PEERING INTO THE DARK (AGES)
When I originally decided to focus my novel writing career on the so-called Dark Ages, I only partially knew what I was letting myself in for. As a Nottingham history student, I read Sir Frank Stenton’s authoritative contribution to the Oxford series. A browse through his pages and footnotes shows you how the best of historians struggles to piece together people/places/dates.
Many of these categories are subject to debate, even controversy.
The problem, of course, boils down to record-keeping. It is well known that the primary source of our knowledge of the period, loosely 500-1000 AD, are monastic writings, many of which occurred retrospectively, even centuries later. Otherwise, we rely on charters and archaeology. The latter, thankfully, has developed into such a science that we can rightly claim to be ripping open a veil that has shrouded the period for so long. One thing that we have learnt from the various excavations, and even the more honest metal detector hobbyists, is that the Dark Ages were illuminated by magnificent artistic craftsmen, working metal but also weaving silk.
My latest novel, my current work-in-progress, has provided me with more head-scratching than usual. I chose to write ‘A Tale of Two Vikings’—that’s the subtitle—about two of the many Norse-Irish involved in the diaspora following the Viking expulsion from Dublin in 902AD by the Irish. First, I wanted to use real historical figures, rather than invent two archetypal fictional characters.

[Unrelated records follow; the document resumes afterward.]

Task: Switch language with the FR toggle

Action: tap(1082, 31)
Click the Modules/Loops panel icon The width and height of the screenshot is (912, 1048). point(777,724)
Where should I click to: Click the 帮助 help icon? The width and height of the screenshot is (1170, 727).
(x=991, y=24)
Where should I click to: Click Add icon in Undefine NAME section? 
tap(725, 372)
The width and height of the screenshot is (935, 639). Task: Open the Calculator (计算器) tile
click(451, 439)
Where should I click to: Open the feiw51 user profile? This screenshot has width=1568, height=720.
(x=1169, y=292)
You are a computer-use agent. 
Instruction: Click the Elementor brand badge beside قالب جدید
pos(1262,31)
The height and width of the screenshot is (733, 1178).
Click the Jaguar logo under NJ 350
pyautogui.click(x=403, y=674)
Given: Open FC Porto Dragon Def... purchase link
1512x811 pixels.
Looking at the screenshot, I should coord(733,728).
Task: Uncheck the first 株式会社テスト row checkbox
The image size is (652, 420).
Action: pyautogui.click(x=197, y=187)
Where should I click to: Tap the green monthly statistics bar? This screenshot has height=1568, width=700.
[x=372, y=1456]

I have no regrets, even if the choice took me into a historical labyrinth made up of blind turns, dead ends and pitfalls.
Let’s take my main characters: Óttar mac Iarnkné (a.k.a. Óttar the Black) and Ragnall ua Ímair. Dark Ages? What was the formula above? People/places/dates? Right, so what did I find or not find? First, Óttar was the subject of historical debate because the records confuse him with his father and cousin. Some historians debate whether a seventy-year-old Viking could have led his men in battle in the early tenth century. Of course not! I sorted that out to my satisfaction and feel fairly sure that my Óttar was actually the man expelled in 902. Places? The same. What happened to him after 902? Obviously, we have conflicting versions. Some accounts are so different that for (date?) I could choose. In the same year, at the same time, he can be found contemporaneously as far afield as Brittany and Scotland! And what about Ragnall? Some historians have gone as far as to claim that he was the famous Rollo, who founded the Norman dynasty. Nonsense! Then there’s the small matter of his death. It’s recorded that as king of Jorvik (York) he died in 920, whereas serious historians make the case that he simply left York that year and went on to raid in the Loire Valley and elsewhere for another twenty years. I’ve made my choices and as I write this, instead of sitting down to write Chapter 26, with 80000 words behind me of the novel, entitled EXPULSION, (look out for it, hopefully later in 2022), The End in nigh!
What have I learnt from researching this novel? About the Dark Ages – so much! I’ve had to research economic history, the salt and silk trades; religious history, the conversion of Viking pagans; political history, the Caliphate versus Byzantium, including the components of Greek Fire! And that’s not all, the hardest part was piecing together chronology and trying to plot the story to answer the questions what happened to whom in this period? Not to mention, trying to combat stereotypes about Vikings. Hopefully, in my small writerly, not scholarly way, I hasten to add and underline that, I have achieved an entertaining, informative page-turner. That is my desire. Thanks for reading this.
4/3/2022 09:07:08 pm
I'm an avid reader of John's work, in varying genres, and cannot but admire the attention to historical detail and accuracy that can only happen through meticulous research. I write fiction about history but I often wish I was a historian instead - my books would be be far better, and sell more copies! This blog is a very useful insight into John's approach to his writing.